What is needed: Rewrite the lines in the stretch from the one containing "The width and height of the screenshot is (1053, 826)." through the one containing "tap(391, 844)", replacing every "How do I perform" with "How can I do" and leaving everything else unchanged.

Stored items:

— START —

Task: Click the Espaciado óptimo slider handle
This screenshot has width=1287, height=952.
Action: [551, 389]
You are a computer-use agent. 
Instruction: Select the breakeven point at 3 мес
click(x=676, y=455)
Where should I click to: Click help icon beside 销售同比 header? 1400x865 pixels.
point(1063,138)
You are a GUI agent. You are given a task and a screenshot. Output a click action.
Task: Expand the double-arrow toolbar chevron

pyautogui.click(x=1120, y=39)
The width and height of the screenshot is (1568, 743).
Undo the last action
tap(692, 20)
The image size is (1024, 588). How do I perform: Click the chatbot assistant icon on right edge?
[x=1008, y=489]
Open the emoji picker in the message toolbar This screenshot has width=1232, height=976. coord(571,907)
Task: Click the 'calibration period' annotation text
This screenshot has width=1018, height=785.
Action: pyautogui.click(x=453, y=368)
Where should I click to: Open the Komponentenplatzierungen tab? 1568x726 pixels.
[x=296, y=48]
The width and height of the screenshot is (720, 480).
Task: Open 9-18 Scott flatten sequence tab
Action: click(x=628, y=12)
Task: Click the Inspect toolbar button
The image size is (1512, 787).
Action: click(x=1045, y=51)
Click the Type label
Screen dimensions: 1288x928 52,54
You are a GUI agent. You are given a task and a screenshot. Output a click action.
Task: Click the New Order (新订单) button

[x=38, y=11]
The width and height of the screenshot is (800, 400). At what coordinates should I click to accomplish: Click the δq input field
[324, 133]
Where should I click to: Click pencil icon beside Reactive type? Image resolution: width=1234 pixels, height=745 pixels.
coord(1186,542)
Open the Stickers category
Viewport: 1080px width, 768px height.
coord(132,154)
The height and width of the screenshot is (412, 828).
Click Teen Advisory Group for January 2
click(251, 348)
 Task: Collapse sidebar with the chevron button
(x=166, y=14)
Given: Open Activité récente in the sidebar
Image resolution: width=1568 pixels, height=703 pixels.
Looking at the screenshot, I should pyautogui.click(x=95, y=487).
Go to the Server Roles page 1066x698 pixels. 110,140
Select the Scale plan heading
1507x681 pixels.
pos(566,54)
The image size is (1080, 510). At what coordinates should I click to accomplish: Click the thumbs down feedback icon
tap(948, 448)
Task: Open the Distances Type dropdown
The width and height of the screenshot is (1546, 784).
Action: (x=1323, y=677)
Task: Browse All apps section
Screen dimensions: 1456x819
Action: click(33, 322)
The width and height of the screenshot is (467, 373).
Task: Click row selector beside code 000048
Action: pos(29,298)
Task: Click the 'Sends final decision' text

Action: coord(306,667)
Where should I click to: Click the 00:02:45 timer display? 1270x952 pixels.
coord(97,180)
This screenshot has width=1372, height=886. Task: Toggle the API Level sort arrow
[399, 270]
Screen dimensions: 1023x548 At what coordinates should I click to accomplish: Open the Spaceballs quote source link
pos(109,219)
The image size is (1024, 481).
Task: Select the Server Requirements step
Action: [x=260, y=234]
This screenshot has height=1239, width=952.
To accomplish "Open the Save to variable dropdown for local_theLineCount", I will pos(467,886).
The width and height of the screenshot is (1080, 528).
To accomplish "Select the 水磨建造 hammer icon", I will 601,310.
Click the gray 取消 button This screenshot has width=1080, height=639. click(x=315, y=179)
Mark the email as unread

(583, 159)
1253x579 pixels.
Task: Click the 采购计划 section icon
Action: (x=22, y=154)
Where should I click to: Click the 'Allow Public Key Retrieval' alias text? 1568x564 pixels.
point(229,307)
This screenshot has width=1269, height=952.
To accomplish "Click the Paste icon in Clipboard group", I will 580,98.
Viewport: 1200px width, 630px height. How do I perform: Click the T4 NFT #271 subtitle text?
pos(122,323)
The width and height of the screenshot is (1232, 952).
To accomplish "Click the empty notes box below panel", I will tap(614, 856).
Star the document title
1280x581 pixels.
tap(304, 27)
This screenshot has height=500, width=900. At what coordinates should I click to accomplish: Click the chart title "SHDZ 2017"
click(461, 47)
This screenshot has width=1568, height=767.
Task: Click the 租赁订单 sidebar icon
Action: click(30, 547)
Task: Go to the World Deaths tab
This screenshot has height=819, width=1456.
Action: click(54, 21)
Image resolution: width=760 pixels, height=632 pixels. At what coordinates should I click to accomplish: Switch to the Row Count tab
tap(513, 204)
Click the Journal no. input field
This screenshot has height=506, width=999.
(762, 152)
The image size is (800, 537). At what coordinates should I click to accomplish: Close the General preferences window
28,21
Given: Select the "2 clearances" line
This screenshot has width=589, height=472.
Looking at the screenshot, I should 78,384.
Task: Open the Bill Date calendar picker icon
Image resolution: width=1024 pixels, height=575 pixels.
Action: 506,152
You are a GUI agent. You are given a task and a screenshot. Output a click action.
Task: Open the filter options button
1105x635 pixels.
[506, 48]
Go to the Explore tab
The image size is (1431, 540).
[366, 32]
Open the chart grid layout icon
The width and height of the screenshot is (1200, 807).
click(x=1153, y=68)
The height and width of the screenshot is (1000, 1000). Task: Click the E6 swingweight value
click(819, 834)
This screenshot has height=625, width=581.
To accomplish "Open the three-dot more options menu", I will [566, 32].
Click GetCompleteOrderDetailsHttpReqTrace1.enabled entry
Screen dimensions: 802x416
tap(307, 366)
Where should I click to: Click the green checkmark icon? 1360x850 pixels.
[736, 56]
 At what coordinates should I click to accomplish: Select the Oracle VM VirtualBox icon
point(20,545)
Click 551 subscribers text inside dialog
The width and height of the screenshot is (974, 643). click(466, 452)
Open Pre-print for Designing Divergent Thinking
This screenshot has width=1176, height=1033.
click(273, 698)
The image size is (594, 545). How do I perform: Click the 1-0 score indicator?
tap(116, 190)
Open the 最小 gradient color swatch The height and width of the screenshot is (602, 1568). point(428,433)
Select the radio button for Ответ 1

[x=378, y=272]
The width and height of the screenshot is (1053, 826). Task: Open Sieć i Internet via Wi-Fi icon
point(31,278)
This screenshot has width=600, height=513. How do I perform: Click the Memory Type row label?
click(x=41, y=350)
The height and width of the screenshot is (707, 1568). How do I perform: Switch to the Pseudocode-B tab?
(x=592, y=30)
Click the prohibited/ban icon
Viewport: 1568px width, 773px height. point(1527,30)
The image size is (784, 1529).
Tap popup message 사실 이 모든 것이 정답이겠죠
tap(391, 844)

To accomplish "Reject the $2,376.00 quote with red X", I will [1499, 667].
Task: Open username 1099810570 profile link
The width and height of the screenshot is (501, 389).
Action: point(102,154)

— END —

Finished answer:
The width and height of the screenshot is (1053, 826). Task: Open Sieć i Internet via Wi-Fi icon
point(31,278)
This screenshot has width=600, height=513. How can I do: Click the Memory Type row label?
click(x=41, y=350)
The height and width of the screenshot is (707, 1568). How can I do: Switch to the Pseudocode-B tab?
(x=592, y=30)
Click the prohibited/ban icon
Viewport: 1568px width, 773px height. point(1527,30)
The image size is (784, 1529).
Tap popup message 사실 이 모든 것이 정답이겠죠
tap(391, 844)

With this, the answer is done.